Wade is already a great player, but VanGundy is quickly learning he can't play point guard and basically has a future at one position. But he's a helluva player.


----------



## RetroDreams

> Originally posted by <b>John The Cool Kid</b>!
> Let me correct myself.
> 
> Wade ended up with 32 pts, 8 asts, 6 rebs in *38* minutes. Only 1 turnover also.
> 
> The NBA.com boxscores are really slow with the minutes part, and I figured Wade was sitting at the end of the 4th since the Heat were up big. My mistake on that.


18, 28, 38... still very impressive.


----------



## jnrjr79

> Originally posted by <b>John The Cool Kid</b>!
> Let me correct myself.
> 
> Wade ended up with 32 pts, 8 asts, 6 rebs in *38* minutes. Only 1 turnover also.
> 
> The NBA.com boxscores are really slow with the minutes part, and I figured Wade was sitting at the end of the 4th since the Heat were up big. My mistake on that.


That makes more sense. Still a monster performance.


----------



## BG7

Gill drives in offensive foul


----------



## unBULLievable

:clap: Gill :no:


----------



## jnrjr79

Gill starting in place of E-Rob, who Red says is hurt. They will try to get an update on his condition.


----------



## BG7

shammond williams misses ad rebound

ad miss

orlando rebound

kirk steal

stolen by williams

howard right hand dunk on fast break


----------



## RetroDreams

> Originally posted by <b>Wynn</b>!
> Hehehe....
> 
> Since it's halftime and nothing else is happening, *Retro!*, I was wondering if you could start the "Our center just busted your Eddy Curry's knee" club. I believe AD would be the first member.


I should... it sucks and I'm glad I haven't went to any games this year. I purchased some tickets for the March home game against the Hawks. 

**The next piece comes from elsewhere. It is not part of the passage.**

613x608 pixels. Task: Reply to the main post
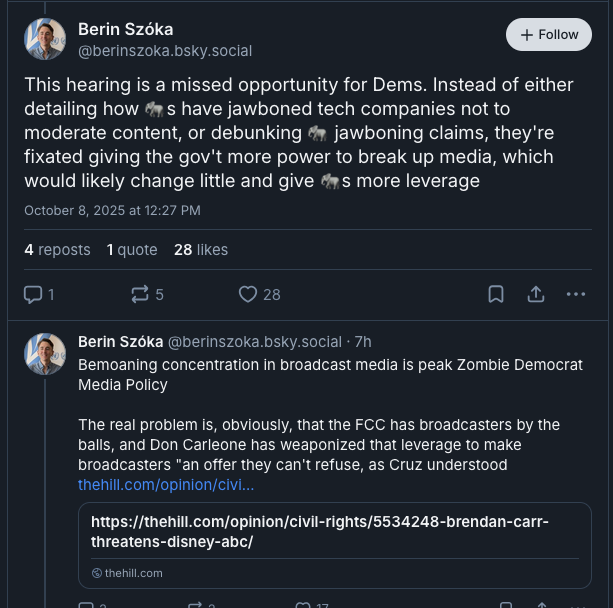tap(38, 294)
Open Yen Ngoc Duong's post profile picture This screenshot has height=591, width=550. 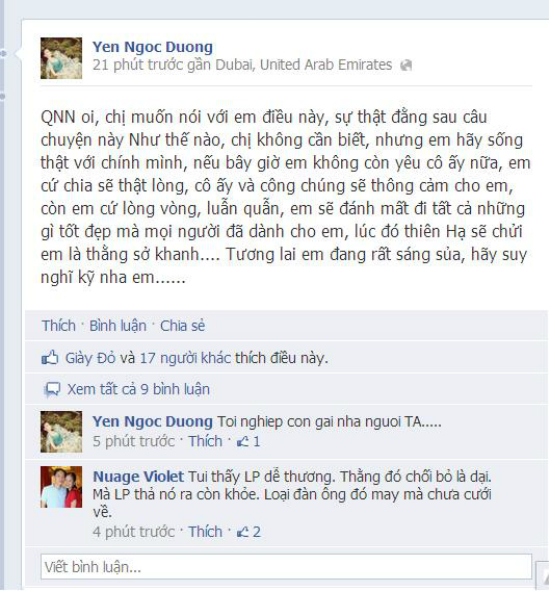61,58
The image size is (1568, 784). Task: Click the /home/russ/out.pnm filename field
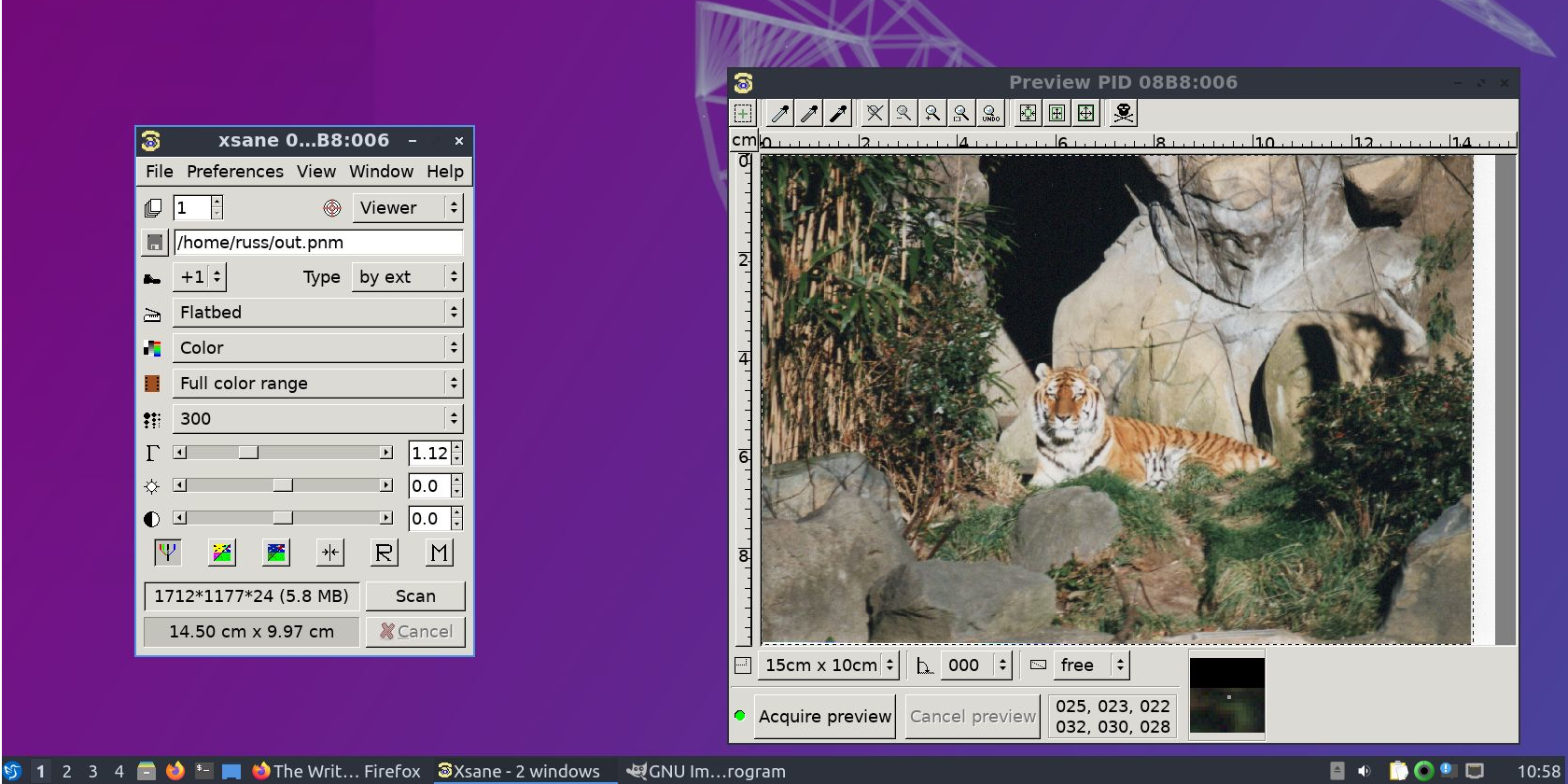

I'm anticipating Curry and Chandler to be back by then and in full swing. I'm going to be very pissy if I go and see JYD and AD playing...


----------



## Nater

Back and forth to start the second half.

McGrady runs alongside Howard and feeds him for the dunk.

Magic get it back, and McGrady hits a 3. 

Timeout Bulls.


----------



## truebluefan

injuries really mounting up! 

McGrady for three.


----------



## BG7

Jamal misses

orlando rebound

mcgrady 3 Good

Skiles calls for a Timeout


----------



## L.O.B

This game is ugly! 

One thing about Skiles that I like, he seems to take good timeouts.


----------



## jnrjr79

> Originally posted by <b>RetroDreams</b>!
> 
> 
> I should... it sucks and I'm glad I haven't went to any games this year. I purchased some tickets for the March home game against the Hawks.
> 
> I'm anticipating Curry and Chandler to be back by then and in full swing. I'm going to be very pissy if I go and see JYD and AD playing...



I just hope they have 5 healthy bodies and don't have to start any Luvabulls. Or have player/coach Scott Skiles.


----------



## Wynn

Crawdaddy 1-9 from 3? Is this right?

Pass the rock!


----------



## BG7

Gill 3 in


----------



## Johnny Mac

This is where we need JC and Fizer to step up offensively. When JC is hitting, it seems like the Kirk/JC combo really starts to click in all aspects of the game.


----------



## Wynn

> Originally posted by <b>jnrjr79</b>!
> 
> I just hope they have 5 healthy bodies and don't have to start any Luvabulls. Or have player/coach Scott Skiles.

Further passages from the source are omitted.